Walk - Otterton Park
Walk information provided with help from Natural England. Map reproduced by permission of Ordnance Survey on behalf of HMSO. © Crown copyright and database right 2018. Ordnance Survey Licence number 100022021.
- From the eastern side of South Farm Road (nearest South Farm), take the track heading north towards Otterton and follow this above the eastern bank of the river.
- When Colliver Lane joins from the right, after about three quarters of a mile, at Otterton Park, turn onto it and follow it for about half a mile to Colliver Cross.
The pillars are from the mid nineteenth century and formed the entrance to Otterton Park. This was part of the Rolle Estate, at the time the largest land holding in Devon, covering nearly 56,000 acres.
The estate was established in 1519 by London merchant George Rolle, who bought up land in North Devon to start with. As a result of astuteness in both land purchase and matrimony the Rolle empire expanded during the next century, and by the beginning of the seventeenth century the family had moved into south east Devon. The acquisition of Bicton and Beer was followed by that of Exmouth (known at the time as Littleham Manor), as well as Otterton, East Budleigh, Colaton Raleigh, Harpford and a lot of other local properties.
Meanwhile the lands of the second oldest Barony in Britain, belonging to the Baron of Clinton (a title bestowed in 1299), were also beginning to expand by the seventeenth century, as the family started acquiring more local acreage. The male line died out at around the same time, and the Barony passed into the Trefusis family.
In 1822, Lord Rolle married Lady Louisa Trefusis, daughter of the seventeenth Baron of Clinton, and when he died twenty years later he left the Rolle Estate to his widow and her nephew, the Hon Mark Trefusis, who changed his name to Rolle and continued the family tradition of the continuing development of the estate.

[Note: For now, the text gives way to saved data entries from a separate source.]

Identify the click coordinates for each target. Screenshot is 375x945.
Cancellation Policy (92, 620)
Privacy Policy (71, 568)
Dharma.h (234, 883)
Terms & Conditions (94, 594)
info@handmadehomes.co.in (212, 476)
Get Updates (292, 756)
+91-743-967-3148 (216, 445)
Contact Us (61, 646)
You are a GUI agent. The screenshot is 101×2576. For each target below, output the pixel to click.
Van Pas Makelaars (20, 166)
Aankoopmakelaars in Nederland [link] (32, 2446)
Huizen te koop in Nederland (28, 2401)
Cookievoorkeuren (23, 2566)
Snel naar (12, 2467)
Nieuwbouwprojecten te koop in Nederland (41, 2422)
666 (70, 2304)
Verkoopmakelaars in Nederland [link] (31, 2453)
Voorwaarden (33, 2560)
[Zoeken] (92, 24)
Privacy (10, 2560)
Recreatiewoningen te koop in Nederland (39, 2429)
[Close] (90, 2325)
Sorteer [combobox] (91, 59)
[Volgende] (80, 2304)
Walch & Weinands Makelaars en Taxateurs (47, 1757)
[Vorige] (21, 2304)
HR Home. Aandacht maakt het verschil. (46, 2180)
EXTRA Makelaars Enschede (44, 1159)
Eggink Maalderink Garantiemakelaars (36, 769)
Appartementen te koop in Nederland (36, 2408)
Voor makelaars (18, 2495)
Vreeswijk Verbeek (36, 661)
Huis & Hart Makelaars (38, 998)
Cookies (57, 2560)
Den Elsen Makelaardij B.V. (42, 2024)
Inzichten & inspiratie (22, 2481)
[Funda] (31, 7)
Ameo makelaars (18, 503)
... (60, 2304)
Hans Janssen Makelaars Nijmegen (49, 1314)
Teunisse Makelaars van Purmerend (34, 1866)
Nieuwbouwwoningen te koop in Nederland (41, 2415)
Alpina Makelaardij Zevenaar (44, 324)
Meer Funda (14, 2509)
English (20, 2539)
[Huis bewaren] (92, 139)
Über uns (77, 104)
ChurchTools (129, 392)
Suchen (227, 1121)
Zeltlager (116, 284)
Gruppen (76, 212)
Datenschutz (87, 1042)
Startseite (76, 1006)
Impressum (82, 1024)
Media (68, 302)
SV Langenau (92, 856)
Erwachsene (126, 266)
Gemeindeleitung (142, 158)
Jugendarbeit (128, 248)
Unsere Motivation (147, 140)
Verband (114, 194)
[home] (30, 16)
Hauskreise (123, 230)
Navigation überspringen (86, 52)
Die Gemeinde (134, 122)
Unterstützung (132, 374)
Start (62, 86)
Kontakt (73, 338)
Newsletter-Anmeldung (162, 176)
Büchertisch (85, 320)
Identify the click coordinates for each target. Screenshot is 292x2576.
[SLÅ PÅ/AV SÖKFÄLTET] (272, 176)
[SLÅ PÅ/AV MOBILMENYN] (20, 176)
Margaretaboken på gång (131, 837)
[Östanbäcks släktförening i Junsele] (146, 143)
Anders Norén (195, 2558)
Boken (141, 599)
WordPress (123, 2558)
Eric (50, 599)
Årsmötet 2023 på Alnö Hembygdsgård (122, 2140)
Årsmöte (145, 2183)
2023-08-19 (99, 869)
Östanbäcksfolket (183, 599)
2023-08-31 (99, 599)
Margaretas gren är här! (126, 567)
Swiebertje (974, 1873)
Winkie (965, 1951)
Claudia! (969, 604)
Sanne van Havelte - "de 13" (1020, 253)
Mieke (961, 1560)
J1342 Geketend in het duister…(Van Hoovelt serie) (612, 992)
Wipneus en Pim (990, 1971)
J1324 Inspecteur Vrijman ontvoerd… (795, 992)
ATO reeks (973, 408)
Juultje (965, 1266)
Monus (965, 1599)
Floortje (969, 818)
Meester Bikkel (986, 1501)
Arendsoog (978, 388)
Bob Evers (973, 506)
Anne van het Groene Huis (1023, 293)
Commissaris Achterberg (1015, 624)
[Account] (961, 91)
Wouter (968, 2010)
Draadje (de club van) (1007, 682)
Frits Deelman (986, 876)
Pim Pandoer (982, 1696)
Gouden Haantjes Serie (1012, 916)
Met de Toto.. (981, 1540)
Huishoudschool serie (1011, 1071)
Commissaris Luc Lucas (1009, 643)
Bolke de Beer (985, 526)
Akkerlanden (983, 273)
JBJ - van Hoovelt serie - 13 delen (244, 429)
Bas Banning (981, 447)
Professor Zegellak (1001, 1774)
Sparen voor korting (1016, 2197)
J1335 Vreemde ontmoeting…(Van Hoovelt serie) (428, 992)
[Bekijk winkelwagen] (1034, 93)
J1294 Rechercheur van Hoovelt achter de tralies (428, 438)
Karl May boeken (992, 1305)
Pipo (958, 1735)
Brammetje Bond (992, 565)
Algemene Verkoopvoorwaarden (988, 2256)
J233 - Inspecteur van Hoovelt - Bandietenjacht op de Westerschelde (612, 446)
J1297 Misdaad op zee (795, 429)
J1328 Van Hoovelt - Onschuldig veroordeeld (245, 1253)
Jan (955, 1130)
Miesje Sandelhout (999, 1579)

When he died in 1907, the whole estate passed to the twenty first Baron Clinton (a Trefusis in all but name), and the Clinton and Rolle Estates were merged, later being taken over as a commercial enterprise by Clinton Devon Estates Ltd.
This did nothing to diminish the vastness of the estate, however. Even as late as 1945, 95% of Otterton, for example, was still owned by the Clinton family, with the majority of the tenants being employees of the estate (see the Passaford and Pavers Walk).
- Turn left onto Colliver Lane and walk downhill towards Otterton.
- After a little less than half a mile, turn right onto Lea Lane, forking right shortly afterwards.
- Turn left on Stantyway Road, forking right a moment later to turn right again down Stantyway Close, and carry on along the footpath until you come to the Coast Path.
- On the Coast Path turn right and stay with it for the next two and a half miles as it heads down to the point and then turns back on itself to follow the River Otter back to South Farm Road and the start of the walk.
Halfway down this coastline is Brandy Head. As its name suggests, this was a popular place for local smugglers to land their contraband. It was an even busier place a century or two later, during World War II, when it was used to test new aircraft-mounted cannon and gun sights.
Opened in July 1940, the Brandy Head range was used by the RAF Gunnery Research Unit, based at Exeter Airport, to test turret-mounted guns, as well as wing-mounted cannon and later nose-mounted ones. Targets such as flags and steel structures were placed out in the bay, and aircraft such as Typhoons, Hurricanes and Spitfires used them to test their weapons. Later, an armour-plated target was placed in the fields behind the Observation Hut, which is still visible beside the Coast Path.
As you round the point above Otterton Ledge you will be able to see below you a small headland of the red Triassic sandstone for which the East Devon coast is noted (see the Colaton Raleigh and the West Down Beacon walks). Look ahead, across the mouth of the river, and see the red sandstone face of West Cliff through the trees.
As you walk back up above the River Otter, you will see large flocks of wildfowl fishing around the sandbanks. A little way along this path there is a hide, for those interested in staying to watch awhile. The Otter Estuary is managed as a nature reserve, and the saltmarsh habitat attracts a wide variety of birds (see the Otter Valley Wildlife Walk).